Bhanja bandavirus

Virus classification
- (unranked): Virus
- Realm: Riboviria
- Kingdom: Orthornavirae
- Phylum: Negarnaviricota
- Class: Bunyaviricetes
- Order: Hareavirales
- Family: Phenuiviridae
- Genus: Bandavirus
- Species: Bhanja bandavirus

= Bhanja virus =

Species of virus

The Bhanja virus is a tick-borne virus first discovered in a tick (Haemaphysalis intermedia) taken from a paralyzed goat in Bhanjanagar, India in 1954. Bhanja virus in humans was first documented in 1974 when Charles Calisher was working with the virus in a lab and contracted it himself. His experience with the virus was mild and included symptoms of mild aching in muscles and joints, moderate headache, slight photophobia. The Bhanja virus is a member of the Bhanja virus serocomplex and is a member of the Bunyavirales order.

==Transmission==
The Bhanja virus is transmitted from ticks and has furthermore mainly been isolated from the ticks of the genera Dermacentor and Haemaphysalis, although it can be transmitted by any Ixodidae ticks. Bhanja virus is not known to be transmitted between humans.

==Hosts==
The Bhanja virus has been found in vertebrate animals, most commonly in sheep, goats, cattle, African hedgehogs (Atelerix albiventris), and African ground squirrels (Xerus erythropus). It has been known to be pathogenic in small animals and children and can also affect adult humans.

==Symptoms==
The Bhanja virus produces febrile illness in humans with symptoms including photophobia, vomiting, meningoencephalitis, and slight or partial paralysis.

==Treatment==
Treatment depends on the severity of the symptoms. Due to viral infections not responding to antibiotics, treatment is mainly to reduce the signs and symptoms, for which acetaminophen is suggested.

==Prevention==
Prevention involves avoiding tick bites, excessive foliage, and bushy areas. If you do come in contact with these areas, wear long sleeves and pants to cover as much skin as possible.
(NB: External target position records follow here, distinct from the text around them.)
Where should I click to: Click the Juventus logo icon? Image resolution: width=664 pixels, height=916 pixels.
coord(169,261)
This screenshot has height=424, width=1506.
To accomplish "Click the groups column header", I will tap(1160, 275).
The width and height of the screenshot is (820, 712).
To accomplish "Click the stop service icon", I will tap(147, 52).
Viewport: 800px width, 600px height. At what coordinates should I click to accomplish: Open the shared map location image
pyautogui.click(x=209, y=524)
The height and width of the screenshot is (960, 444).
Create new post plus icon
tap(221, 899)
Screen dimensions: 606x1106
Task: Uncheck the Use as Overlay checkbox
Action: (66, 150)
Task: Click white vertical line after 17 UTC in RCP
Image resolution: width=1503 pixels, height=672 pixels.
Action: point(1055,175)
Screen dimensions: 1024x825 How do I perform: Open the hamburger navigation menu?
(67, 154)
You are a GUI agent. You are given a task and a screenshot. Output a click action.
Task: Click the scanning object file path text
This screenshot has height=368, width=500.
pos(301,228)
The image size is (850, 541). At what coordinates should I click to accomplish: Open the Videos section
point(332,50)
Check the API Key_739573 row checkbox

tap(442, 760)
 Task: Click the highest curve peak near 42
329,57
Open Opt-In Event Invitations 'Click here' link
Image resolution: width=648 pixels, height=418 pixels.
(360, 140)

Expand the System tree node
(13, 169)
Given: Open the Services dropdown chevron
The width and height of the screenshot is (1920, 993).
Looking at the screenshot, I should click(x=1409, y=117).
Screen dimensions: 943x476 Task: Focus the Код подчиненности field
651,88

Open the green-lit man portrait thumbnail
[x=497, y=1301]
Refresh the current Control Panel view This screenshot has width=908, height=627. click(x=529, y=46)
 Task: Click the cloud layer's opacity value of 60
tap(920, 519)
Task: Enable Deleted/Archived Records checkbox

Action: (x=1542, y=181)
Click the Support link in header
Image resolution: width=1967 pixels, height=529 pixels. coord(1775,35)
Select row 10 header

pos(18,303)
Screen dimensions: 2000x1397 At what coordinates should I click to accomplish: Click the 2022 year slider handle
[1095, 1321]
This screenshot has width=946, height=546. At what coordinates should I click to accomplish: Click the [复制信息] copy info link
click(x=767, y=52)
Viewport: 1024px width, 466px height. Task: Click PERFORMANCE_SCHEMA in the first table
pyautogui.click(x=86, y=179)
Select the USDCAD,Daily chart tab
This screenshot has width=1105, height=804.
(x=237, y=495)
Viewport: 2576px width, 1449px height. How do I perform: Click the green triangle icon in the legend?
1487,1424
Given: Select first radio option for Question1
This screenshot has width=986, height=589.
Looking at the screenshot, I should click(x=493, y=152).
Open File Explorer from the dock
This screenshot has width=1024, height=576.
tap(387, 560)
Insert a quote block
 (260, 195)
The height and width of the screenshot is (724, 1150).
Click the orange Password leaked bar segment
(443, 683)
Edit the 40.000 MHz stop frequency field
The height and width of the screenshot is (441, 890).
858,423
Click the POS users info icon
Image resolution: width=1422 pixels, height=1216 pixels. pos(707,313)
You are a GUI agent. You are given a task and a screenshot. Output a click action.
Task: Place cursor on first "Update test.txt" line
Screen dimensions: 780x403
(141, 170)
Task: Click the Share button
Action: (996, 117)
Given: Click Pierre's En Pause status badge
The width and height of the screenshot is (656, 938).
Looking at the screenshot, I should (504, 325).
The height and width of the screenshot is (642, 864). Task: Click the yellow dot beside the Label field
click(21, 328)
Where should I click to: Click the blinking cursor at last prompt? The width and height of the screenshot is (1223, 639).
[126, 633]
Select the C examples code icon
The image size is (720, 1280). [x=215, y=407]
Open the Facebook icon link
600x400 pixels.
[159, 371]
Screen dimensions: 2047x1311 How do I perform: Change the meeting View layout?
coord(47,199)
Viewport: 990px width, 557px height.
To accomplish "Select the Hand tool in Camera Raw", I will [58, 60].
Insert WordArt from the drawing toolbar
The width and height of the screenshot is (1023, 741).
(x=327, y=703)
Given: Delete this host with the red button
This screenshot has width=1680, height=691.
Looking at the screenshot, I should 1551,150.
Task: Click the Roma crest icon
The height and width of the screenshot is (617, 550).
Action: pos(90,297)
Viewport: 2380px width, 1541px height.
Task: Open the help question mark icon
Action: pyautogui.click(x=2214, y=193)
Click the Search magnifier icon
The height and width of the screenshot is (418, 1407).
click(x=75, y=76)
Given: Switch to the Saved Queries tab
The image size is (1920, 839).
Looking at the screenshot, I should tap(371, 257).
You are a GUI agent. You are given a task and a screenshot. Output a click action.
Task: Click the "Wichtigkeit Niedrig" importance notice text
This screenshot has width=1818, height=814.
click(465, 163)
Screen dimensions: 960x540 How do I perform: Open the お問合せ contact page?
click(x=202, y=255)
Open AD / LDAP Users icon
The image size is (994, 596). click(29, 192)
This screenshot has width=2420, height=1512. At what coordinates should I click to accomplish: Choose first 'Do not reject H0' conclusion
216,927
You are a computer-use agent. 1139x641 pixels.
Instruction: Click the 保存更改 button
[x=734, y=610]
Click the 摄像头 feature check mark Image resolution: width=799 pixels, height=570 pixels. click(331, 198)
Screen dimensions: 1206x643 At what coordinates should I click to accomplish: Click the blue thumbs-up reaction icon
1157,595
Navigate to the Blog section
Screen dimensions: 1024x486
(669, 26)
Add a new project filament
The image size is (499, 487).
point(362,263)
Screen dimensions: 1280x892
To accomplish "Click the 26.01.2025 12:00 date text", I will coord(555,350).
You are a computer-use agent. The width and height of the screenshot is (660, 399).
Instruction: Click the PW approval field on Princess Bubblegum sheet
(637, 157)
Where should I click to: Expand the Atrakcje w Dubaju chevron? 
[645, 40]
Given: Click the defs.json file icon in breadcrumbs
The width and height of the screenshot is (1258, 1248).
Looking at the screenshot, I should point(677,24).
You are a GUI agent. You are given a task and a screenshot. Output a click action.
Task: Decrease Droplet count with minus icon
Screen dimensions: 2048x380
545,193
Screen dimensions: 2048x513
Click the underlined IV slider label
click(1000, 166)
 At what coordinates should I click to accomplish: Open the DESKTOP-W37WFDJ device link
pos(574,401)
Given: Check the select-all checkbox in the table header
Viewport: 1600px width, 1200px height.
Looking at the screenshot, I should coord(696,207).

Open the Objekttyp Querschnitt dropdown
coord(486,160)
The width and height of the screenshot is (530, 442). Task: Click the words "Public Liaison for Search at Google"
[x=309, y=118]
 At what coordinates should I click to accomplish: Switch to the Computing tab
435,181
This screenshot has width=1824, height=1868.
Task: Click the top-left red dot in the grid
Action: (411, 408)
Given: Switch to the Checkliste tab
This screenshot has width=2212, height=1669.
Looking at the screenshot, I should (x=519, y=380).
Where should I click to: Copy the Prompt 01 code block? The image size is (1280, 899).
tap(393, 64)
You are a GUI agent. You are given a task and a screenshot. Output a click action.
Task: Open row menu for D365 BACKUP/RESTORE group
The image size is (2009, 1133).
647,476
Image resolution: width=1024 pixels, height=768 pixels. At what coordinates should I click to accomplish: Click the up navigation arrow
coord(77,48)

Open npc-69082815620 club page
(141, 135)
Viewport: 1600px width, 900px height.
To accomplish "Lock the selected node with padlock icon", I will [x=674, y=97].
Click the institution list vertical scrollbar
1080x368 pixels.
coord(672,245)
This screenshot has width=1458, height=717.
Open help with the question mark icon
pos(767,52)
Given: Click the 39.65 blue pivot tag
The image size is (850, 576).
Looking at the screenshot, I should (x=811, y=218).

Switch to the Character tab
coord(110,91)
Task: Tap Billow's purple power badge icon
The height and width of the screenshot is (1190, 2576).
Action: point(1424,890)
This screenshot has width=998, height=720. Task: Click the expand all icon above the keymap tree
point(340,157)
Be specifically careful in areas used to graze or feed goats or sheep.

==Location==
The Bhanja virus has been isolated in Europe, including: Italy, Croatia, Bulgaria, Romania, Eastern Slovakia, in Asia, including: India, Kirghizia, Kazakhstan, Azerbaijan, Armenia and in Africa, including Senegal, Guinea, Nigeria, Cameroon, Central Africa, Kenya, Somali. There is a possibility that migratory birds play a role in spreading the virus by carrying infected ticks to new regions.